Such a series of operations impressed the public imagination. Byron, writing in 1823 in ‘Don Juan’ (canto xii. st. v. and vi.), in reference to the collective power of Rothschild and Baring, declared that
Is not a merely speculative hit,
But seats a nation or upsets a throne.
Besides floating foreign loans, Rothschild dealt in all existing stocks, and often purchased largely of securities which appeared to be unsaleable. He was often employed, too, in converting stocks bearing a high rate of interest into those bearing a lower rate, and he operated extensively and with singular judgment in bullion and foreign exchanges. In 1824 he took a leading part in the formation of the Alliance Insurance Company, but he generally avoided connection with joint-stock companies. His most successful mercantile enterprise was in 1832, when his eldest son, Lionel, who was in Madrid on business with the bank of Spain, purchased by tender of the Spanish government the whole product of the Spanish quicksilver mines for a term of years. The Rothschilds already held the control of the Idria mines from the Austrian government, and they thus obtained a monopoly of mercury.
Rothschild began business with a firm belief in the stability of England's resources. He never doubted that her triumph over Napoleon would ultimately be complete. Faith in England's power was thus the dominant note of his conduct of business. He formed his decisions rapidly, and his judgment, on which smaller capitalists placed implicit reliance, was rarely at fault. His memory and calculating power were exceptional, and without taking any notes he could dictate to his clerks with perfect accuracy an account of all the transactions undertaken during the day.
Rothschild took a leading part in the efforts to abolish the political disabilities of English Jews. With Sir Moses Montefiore he prepared a petition to the House of Commons in 1829. He entertained supporters of the projected measure at his house in Piccadilly, and had frequent interviews with Wellington, Lyndhurst, Brougham, and other statesmen. In 1834 he ‘advised Wellington to form a liberal government and consent to some reforms,’ telling him ‘that he must go with the world, for the world would not go with him’ (Montefiore Diaries, ed. Loewe, i. 93–4).

■ LISTED RECORDS:
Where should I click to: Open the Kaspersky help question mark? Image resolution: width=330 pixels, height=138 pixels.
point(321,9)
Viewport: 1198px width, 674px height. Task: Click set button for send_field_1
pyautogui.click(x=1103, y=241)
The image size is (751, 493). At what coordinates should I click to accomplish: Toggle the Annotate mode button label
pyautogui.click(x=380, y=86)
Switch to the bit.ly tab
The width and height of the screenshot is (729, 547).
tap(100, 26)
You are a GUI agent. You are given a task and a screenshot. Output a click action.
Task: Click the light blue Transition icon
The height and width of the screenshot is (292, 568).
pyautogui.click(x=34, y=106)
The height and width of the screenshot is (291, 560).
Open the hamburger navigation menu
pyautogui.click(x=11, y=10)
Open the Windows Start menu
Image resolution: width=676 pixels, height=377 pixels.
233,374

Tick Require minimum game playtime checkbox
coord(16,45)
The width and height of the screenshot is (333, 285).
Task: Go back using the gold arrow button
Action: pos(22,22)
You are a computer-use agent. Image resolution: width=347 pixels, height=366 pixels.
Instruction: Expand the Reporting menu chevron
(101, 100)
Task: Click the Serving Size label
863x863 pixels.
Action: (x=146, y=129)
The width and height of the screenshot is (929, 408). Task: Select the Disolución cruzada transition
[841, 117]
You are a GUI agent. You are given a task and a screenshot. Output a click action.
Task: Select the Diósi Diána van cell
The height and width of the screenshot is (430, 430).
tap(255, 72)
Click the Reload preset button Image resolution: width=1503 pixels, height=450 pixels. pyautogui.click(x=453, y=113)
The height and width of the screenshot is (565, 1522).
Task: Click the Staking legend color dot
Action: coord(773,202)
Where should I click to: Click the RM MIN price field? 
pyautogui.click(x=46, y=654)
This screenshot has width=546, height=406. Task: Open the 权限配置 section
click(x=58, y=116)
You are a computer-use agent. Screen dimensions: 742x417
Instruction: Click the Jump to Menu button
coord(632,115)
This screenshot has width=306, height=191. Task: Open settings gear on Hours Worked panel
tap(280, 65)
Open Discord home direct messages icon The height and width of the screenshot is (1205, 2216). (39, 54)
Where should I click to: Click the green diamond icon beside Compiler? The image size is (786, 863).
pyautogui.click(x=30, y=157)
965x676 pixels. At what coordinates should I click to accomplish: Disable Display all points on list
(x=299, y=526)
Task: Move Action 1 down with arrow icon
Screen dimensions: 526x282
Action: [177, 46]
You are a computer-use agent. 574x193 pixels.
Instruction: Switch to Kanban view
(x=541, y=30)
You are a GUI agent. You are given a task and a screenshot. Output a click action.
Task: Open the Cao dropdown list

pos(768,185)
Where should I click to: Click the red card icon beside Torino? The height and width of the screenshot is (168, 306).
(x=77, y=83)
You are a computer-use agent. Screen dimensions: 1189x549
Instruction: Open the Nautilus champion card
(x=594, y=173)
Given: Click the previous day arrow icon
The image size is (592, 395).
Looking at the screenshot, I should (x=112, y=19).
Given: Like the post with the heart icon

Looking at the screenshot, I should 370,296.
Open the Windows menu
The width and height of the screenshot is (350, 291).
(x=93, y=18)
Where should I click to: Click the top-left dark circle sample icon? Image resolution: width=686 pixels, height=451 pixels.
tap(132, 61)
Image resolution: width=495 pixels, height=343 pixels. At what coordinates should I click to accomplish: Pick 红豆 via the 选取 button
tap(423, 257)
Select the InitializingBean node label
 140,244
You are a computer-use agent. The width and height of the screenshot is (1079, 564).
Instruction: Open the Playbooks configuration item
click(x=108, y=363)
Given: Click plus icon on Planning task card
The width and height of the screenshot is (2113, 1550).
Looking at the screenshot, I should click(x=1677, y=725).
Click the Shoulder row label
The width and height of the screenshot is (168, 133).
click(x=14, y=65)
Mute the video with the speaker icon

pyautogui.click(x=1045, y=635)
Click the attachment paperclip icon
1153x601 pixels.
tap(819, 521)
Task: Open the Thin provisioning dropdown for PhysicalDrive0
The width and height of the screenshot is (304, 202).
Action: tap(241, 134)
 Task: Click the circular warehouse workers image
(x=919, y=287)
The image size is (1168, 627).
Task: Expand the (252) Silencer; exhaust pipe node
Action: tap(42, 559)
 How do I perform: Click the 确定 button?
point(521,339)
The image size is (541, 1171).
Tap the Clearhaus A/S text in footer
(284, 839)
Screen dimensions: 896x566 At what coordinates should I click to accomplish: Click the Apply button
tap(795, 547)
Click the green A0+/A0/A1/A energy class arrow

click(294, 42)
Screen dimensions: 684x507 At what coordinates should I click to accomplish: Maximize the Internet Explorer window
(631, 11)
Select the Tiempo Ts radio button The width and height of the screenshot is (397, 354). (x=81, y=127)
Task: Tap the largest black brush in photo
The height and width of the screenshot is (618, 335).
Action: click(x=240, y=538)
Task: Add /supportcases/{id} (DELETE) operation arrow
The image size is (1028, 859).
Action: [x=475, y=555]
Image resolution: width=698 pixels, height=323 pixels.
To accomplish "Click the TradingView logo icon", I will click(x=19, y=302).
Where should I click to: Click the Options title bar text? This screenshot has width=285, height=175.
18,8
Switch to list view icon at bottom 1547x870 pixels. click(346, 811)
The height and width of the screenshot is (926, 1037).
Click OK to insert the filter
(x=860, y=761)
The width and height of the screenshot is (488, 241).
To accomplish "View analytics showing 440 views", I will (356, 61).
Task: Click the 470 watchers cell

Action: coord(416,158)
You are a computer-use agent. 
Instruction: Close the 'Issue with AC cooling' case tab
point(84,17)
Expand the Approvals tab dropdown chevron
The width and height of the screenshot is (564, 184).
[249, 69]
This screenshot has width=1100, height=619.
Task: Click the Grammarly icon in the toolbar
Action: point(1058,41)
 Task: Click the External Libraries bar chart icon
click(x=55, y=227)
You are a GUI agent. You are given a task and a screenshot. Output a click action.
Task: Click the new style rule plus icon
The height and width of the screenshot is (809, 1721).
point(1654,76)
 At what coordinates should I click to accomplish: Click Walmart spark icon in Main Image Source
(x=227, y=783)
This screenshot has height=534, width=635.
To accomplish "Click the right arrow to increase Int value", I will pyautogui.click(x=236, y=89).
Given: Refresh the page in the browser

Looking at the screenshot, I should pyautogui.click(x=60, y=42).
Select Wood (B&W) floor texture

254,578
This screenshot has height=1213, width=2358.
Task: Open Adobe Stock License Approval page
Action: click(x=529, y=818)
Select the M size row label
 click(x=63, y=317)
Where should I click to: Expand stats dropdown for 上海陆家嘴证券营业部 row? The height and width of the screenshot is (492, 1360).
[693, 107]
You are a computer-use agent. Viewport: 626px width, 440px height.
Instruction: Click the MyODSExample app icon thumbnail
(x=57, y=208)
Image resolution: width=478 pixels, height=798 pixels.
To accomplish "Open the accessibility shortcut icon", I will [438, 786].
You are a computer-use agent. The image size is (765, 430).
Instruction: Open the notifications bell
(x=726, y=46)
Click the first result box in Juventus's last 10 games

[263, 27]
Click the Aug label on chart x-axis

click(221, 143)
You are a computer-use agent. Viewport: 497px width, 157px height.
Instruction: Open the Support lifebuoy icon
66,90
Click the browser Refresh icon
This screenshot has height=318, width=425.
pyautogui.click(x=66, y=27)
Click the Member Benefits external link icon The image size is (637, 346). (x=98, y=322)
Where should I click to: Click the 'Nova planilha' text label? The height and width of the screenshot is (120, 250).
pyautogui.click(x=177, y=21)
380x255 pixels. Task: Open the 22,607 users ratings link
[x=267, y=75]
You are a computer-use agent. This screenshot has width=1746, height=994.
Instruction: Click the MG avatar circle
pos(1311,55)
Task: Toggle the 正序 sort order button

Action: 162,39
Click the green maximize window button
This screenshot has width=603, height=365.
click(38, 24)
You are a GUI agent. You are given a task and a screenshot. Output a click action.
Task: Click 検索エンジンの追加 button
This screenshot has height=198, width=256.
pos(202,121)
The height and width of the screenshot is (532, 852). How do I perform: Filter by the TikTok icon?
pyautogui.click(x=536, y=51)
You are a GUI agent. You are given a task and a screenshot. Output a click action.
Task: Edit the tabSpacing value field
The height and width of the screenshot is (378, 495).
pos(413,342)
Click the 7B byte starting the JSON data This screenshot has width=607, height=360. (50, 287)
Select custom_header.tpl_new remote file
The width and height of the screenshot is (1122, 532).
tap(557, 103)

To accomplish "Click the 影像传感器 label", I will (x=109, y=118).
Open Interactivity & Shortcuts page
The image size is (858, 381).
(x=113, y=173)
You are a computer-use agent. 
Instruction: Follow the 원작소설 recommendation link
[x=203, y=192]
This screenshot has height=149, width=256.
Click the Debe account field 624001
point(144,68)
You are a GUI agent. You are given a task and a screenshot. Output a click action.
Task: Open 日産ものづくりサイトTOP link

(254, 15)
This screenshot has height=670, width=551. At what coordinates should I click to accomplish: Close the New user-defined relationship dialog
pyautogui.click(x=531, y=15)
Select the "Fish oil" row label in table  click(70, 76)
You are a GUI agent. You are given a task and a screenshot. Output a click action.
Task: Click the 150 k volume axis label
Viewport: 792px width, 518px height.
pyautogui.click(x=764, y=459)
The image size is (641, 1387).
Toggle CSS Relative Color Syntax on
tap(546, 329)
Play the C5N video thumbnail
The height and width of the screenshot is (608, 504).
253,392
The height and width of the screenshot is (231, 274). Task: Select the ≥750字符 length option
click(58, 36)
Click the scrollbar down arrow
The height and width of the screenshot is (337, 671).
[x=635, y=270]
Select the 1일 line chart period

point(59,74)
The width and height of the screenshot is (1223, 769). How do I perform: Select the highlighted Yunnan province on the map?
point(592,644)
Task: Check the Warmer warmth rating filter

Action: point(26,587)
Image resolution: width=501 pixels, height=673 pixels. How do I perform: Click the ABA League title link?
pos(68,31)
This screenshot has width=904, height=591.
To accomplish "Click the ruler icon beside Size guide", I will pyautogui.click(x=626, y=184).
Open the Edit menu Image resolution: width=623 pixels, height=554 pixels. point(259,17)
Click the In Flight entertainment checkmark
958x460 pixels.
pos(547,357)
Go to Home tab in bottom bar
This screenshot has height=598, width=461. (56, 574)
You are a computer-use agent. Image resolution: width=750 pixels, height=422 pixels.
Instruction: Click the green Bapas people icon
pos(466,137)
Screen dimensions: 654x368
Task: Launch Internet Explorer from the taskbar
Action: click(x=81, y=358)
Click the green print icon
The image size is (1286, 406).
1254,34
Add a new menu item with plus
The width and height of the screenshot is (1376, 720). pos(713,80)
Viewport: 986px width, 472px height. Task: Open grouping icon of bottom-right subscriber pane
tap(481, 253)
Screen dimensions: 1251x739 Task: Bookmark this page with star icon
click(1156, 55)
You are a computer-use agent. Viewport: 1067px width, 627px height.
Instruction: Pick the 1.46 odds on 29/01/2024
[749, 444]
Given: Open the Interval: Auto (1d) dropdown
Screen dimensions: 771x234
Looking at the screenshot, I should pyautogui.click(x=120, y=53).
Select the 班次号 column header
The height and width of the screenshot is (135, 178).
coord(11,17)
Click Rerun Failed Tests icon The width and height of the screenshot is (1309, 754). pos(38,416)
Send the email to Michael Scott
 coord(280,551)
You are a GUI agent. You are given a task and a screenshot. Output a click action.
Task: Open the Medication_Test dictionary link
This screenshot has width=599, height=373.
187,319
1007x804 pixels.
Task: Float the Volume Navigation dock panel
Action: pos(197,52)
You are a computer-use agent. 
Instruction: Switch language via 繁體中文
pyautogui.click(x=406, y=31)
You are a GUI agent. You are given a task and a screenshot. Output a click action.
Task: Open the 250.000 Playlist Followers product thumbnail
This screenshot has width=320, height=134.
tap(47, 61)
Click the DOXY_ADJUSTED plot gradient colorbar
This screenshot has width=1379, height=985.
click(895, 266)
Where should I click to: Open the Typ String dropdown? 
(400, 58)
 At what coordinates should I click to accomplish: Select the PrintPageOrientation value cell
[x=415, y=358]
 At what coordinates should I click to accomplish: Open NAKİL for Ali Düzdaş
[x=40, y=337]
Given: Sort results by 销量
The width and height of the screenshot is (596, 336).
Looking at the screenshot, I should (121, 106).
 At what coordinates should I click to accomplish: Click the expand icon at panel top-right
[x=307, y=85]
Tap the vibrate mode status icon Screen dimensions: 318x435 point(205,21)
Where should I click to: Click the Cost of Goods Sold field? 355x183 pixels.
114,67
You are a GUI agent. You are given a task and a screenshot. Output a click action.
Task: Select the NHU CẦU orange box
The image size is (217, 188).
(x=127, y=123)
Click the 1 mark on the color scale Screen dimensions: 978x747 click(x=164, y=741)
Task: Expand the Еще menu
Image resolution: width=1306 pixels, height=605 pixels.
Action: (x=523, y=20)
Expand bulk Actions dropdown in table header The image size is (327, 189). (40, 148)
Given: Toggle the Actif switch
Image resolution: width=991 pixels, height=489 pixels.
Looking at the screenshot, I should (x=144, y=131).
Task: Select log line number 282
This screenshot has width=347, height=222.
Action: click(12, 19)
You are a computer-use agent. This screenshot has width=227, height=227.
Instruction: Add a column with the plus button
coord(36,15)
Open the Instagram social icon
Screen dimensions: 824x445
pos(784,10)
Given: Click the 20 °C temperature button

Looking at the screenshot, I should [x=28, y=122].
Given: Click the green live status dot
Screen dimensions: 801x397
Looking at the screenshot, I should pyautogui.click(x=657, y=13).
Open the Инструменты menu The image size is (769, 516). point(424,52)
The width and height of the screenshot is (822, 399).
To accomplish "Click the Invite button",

■ WHAT TO DO:
• a. Reproduce the part of the Rothschild passage that opens with the words containing "Such a series" and closes with "upsets a throne.".
• b. Extend the biographical account of Rothschild with the next part, picking up after its final sentence.

■ RESULTS OF THE TASKS:
• a.
Such a series of operations impressed the public imagination. Byron, writing in 1823 in ‘Don Juan’ (canto xii. st. v. and vi.), in reference to the collective power of Rothschild and Baring, declared that
Is not a merely speculative hit,
But seats a nation or upsets a throne.

• b.
Rothschild removed in middle life from his business premises in New Court to Stamford Hill, and afterwards to No. 107 Piccadilly; he acquired a country house at Gunnersbury in the year of his death, but never lived there. He died on 28 July 1836 at Frankfurt, whither he had gone to attend the marriage of his eldest son. Montefiore was with him at his death (ib. p. 103). His body was brought to England, and buried in the Jewish cemetery at Mile End on 8 Aug. The funeral was attended by most of the foreign ambassadors. His will, a very lengthy document, was printed in the original German in Von Treskow's ‘Biographische Notizen’ (Leipzig, 1837), and in English in the ‘Annual Obituary’ for 1837. He gave each of his seven children 100,000l., but left the residue of his estate at the disposal of his widow. A portrait of him was engraved by Penny, and a characteristic whole-length was etched by Dighton. He married, on 22 Oct. 1806, Hannah, third daughter of Levi Barnet Cohen, a London merchant. Her sister married Sir Moses Montefiore. She is said to have had great business capacity, and her husband left instructions that his sons were to engage in no undertaking of moment without her consent. She was also widely known by her munificent charities; she died on 5 Sept. 1850, and was buried beside her hhusband. The issue of the marriage was four sons and three daughters. Of the latter, Charlotte (d. 1859) married her first cousin Amschel or Anselm, son of Baron Amschel of Frankfort; Hannah (d. 1864) married the Right Hon. Henry Fitzroy (1807–1859) [q. v.]; Louise (d. 1894) married her cousin, Baron Meyer Charles of Frankfurt, well known as an art collector (d. 1886). Lionel Nathan, the eldest son, is separately noticed. Nathaniel (1812–1870), the third son, married his cousin Charlotte, daughter of James Rothschild of Paris.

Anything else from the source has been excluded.